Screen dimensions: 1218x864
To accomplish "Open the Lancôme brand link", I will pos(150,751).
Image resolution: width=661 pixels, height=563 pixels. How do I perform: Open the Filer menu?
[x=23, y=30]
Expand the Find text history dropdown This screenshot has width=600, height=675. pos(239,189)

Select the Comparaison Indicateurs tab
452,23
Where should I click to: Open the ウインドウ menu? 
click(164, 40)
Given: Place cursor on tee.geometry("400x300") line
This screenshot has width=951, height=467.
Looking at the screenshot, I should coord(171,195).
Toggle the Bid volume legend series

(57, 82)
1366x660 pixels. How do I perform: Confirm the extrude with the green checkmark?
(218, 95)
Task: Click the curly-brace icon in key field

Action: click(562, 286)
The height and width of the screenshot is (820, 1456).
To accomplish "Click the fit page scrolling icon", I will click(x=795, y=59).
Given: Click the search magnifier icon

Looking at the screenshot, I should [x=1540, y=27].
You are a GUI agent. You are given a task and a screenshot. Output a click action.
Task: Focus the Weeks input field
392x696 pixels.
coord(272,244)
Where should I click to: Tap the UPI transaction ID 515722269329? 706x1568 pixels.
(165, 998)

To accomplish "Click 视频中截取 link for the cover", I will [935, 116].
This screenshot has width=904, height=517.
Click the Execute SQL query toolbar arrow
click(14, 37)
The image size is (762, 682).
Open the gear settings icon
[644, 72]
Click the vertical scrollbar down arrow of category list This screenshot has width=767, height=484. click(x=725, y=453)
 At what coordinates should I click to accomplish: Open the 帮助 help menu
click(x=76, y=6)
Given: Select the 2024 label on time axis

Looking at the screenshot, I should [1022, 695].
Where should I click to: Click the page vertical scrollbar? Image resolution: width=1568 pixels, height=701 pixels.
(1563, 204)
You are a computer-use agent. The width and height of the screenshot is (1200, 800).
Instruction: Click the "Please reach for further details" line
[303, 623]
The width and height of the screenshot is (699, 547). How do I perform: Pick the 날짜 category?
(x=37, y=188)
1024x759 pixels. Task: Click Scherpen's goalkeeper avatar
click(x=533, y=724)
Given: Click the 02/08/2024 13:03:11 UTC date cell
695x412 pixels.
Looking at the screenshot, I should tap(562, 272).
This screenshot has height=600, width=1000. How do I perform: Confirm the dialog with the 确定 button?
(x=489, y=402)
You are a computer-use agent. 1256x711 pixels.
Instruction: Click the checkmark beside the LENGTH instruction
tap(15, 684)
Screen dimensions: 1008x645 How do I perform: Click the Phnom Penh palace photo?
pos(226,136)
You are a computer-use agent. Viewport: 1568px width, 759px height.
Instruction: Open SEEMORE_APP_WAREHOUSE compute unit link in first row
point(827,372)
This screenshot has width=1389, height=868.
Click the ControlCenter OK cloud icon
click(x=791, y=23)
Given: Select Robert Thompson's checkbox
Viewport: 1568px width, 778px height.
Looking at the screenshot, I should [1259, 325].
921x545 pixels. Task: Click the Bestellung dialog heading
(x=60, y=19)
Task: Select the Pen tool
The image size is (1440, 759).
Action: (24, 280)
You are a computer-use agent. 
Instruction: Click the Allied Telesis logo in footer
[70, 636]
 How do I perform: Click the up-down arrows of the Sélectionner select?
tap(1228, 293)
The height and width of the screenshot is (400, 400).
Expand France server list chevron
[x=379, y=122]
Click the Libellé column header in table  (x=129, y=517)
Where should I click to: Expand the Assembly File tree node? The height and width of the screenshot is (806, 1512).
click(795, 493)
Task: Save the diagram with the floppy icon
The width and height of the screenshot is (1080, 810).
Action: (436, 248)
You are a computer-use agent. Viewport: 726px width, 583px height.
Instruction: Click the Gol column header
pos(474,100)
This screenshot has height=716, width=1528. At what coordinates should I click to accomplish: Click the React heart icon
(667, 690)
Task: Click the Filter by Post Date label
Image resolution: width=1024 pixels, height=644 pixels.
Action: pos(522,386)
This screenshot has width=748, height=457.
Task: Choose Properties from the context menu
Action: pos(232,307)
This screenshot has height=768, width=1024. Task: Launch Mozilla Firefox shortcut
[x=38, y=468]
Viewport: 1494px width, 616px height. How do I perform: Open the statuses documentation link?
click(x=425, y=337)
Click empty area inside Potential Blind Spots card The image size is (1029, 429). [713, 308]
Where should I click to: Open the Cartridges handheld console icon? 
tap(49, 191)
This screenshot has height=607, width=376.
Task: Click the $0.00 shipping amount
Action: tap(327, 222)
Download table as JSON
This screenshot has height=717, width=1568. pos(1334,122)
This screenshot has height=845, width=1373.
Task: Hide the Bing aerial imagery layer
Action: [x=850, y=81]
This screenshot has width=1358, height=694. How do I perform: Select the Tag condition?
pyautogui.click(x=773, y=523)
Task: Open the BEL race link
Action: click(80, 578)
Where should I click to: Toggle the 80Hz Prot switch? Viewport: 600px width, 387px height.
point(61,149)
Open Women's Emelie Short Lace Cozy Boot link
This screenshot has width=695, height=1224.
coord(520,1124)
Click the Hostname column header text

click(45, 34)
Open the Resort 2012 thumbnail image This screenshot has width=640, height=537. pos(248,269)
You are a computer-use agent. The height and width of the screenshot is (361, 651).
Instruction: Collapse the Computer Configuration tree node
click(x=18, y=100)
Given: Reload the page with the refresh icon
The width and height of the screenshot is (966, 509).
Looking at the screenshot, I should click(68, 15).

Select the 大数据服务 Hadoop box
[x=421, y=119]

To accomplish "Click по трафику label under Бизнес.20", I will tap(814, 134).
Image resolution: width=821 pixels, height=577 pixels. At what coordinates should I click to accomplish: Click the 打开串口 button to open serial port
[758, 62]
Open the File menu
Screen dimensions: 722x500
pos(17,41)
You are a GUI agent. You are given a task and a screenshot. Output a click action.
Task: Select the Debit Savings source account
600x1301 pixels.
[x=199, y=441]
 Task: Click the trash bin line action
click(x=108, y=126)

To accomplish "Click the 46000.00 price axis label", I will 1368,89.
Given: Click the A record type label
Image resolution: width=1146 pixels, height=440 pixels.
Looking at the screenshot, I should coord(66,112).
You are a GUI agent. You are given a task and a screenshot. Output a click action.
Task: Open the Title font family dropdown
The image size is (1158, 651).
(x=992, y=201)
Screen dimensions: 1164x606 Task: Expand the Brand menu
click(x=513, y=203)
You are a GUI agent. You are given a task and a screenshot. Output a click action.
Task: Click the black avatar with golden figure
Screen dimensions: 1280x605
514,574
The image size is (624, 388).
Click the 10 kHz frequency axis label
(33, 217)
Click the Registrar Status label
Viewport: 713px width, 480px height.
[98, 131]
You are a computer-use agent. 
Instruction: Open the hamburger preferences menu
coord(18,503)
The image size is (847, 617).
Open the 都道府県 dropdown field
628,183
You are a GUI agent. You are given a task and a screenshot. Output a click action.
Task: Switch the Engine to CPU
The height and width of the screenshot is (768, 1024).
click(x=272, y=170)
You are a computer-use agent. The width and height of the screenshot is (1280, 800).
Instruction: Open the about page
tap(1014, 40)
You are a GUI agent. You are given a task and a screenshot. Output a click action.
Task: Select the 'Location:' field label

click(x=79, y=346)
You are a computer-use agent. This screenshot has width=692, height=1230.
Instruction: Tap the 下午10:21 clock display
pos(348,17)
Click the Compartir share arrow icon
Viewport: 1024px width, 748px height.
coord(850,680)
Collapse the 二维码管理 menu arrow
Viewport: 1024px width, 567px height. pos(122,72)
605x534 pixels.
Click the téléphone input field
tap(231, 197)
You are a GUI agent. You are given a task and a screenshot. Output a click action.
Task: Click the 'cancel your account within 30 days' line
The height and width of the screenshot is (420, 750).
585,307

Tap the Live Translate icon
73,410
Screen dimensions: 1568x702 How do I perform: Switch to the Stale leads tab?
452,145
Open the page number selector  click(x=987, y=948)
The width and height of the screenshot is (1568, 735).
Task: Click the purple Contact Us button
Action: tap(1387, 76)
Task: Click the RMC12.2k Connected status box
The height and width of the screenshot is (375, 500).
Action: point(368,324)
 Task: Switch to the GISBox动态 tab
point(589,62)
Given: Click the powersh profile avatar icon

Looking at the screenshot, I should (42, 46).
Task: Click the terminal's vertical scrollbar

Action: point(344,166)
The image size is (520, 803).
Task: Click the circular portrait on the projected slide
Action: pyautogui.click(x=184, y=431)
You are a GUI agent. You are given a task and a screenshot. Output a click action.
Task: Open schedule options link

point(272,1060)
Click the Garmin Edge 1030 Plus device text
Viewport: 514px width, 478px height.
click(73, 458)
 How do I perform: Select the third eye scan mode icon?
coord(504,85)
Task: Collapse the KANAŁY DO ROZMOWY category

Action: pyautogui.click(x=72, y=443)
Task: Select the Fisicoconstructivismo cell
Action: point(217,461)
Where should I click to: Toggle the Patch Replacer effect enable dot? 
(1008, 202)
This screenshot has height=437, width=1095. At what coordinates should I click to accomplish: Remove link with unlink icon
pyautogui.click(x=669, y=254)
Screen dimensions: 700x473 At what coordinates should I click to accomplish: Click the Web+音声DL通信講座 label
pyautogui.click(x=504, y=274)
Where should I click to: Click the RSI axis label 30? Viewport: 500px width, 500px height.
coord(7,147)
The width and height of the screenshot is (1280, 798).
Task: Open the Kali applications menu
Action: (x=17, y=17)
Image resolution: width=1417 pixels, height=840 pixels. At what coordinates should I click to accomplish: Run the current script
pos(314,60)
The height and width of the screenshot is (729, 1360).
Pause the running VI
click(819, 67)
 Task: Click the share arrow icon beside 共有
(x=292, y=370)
----------------
* WHAT THE EXERCISE ASKS: Keep only the lines of the listing that contain the word "account", and copy them.

* TASK OUTPUT:
Task: Select the Debit Savings source account
Task: Click the 'cancel your account within 30 days' line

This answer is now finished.